Do U.S. Investors Underestimate Risk?

A common way to reassure clients that a worst-case scenario won’t ruin their financial plan is to show how investments recovered after the Great Depression, the tech bubble, or the global financial crisis. The U.S. stock market may stumble, but portfolios recover over the long run.

But the U.S. is one country – and a country that avoided some serious bad luck that affected other countries during the 20th century. A 2020 paper for the Rodney L. White Center for Financial Research at Wharton showed that investors who base their beliefs about the distribution of possible stock returns on historical data from their home country underestimate the probability of experiencing a significant crash. The authors concluded that the U.S. got lucky, and that this luck may result in underestimating the risk of a significant crash and the extra return we get from accepting investment risk.

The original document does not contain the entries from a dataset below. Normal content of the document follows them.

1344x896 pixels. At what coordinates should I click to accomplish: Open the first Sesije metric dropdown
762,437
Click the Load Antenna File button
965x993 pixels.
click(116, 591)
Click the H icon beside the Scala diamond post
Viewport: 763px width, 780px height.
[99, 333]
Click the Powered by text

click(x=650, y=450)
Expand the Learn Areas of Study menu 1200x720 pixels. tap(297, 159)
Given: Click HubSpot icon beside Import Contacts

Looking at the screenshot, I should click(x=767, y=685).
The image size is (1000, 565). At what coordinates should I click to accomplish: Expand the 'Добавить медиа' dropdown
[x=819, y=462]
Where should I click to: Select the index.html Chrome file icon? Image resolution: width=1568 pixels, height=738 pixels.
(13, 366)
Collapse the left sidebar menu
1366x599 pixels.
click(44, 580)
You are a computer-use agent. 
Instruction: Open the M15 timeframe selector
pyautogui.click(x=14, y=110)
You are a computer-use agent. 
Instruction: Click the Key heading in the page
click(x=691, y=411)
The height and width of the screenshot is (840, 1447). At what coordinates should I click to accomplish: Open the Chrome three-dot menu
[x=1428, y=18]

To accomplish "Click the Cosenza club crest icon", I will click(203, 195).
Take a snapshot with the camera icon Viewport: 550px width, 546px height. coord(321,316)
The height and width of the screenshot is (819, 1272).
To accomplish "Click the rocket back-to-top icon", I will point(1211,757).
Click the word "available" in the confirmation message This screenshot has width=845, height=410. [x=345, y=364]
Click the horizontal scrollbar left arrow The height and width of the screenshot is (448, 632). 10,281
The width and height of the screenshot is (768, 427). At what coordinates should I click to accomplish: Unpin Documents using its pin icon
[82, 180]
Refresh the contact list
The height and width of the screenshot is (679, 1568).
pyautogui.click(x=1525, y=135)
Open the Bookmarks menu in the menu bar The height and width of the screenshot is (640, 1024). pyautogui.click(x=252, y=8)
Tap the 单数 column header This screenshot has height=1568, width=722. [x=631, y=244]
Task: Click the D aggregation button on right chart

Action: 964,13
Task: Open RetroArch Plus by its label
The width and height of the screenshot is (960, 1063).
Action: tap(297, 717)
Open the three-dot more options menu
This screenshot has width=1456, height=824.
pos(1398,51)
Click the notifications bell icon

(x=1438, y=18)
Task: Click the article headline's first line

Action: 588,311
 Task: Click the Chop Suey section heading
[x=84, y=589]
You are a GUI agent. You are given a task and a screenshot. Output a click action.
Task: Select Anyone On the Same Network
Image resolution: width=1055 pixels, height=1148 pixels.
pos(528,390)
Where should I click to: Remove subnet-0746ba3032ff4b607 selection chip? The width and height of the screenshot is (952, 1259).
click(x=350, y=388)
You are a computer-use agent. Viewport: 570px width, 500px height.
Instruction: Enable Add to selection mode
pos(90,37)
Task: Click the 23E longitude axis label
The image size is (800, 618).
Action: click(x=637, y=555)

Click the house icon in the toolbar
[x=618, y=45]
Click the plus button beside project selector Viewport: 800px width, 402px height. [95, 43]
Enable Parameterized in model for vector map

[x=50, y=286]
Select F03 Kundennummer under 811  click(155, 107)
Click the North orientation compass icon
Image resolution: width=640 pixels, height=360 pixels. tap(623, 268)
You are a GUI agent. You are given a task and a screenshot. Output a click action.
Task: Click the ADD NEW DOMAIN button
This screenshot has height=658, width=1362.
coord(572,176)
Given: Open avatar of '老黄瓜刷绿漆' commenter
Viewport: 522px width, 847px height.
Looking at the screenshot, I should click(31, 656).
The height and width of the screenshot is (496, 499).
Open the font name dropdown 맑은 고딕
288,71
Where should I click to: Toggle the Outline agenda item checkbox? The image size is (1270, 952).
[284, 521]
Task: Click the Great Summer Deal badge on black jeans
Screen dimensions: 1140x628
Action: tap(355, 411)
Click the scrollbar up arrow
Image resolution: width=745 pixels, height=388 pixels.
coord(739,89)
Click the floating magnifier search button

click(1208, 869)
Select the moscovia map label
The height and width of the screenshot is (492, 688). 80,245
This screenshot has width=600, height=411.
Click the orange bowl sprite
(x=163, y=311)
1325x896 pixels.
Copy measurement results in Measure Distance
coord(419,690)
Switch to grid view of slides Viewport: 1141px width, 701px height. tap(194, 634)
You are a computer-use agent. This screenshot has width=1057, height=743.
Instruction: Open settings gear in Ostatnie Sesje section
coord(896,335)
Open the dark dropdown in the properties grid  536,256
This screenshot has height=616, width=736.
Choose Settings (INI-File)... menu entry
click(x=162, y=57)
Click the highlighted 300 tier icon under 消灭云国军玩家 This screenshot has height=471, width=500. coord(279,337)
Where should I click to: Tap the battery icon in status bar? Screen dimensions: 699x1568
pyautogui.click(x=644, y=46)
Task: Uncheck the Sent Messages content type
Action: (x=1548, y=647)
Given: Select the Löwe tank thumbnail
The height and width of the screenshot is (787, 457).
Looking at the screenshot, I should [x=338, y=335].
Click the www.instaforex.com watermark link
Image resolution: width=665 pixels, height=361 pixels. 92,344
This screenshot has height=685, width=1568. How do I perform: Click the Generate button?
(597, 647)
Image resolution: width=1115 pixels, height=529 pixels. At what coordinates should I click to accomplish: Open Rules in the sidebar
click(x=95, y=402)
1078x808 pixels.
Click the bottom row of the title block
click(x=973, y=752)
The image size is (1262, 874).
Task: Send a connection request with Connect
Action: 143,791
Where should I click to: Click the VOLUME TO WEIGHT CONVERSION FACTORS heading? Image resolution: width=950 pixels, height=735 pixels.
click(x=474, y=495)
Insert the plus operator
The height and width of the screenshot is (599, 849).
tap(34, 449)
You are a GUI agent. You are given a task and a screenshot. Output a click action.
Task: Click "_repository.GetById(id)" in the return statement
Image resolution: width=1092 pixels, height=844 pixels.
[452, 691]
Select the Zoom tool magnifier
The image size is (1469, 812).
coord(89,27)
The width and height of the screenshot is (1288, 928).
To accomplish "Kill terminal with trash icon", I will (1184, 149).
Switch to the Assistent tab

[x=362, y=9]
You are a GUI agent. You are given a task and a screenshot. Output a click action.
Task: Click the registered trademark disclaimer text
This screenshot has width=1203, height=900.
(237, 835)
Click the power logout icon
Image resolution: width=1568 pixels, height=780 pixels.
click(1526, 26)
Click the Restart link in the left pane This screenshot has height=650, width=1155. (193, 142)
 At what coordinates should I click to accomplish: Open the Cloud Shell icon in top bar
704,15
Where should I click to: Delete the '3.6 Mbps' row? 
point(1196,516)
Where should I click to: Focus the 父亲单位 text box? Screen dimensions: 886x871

Historically, investing in stocks globally has resulted in higher returns on average, especially over longer investment periods. Investors don’t always have a long time horizon, though, and a significant drop in stock prices can wreak havoc on accomplishing many financial goals – for example if a retiree is dealt a bad portfolio return early in retirement. If advisors are underestimating the downside risk by relying too much on the historical resilience of U.S. stocks, they may not be providing investors with an accurate perception of downside risk.

Did the U.S. Get Lucky?

Financial advisors often use historical time periods to provide clients context around how a bad market could impact a financial goal. Using a historical sequence of U.S. investment returns can be far more useful than projecting returns based on historical averages, but we are drawing from a limited sample. We can’t assume scenarios such as the crash during the Great Depression being followed by a historical subsequent boom in the stock market. Actual return sequences outside of the U.S. were much worse.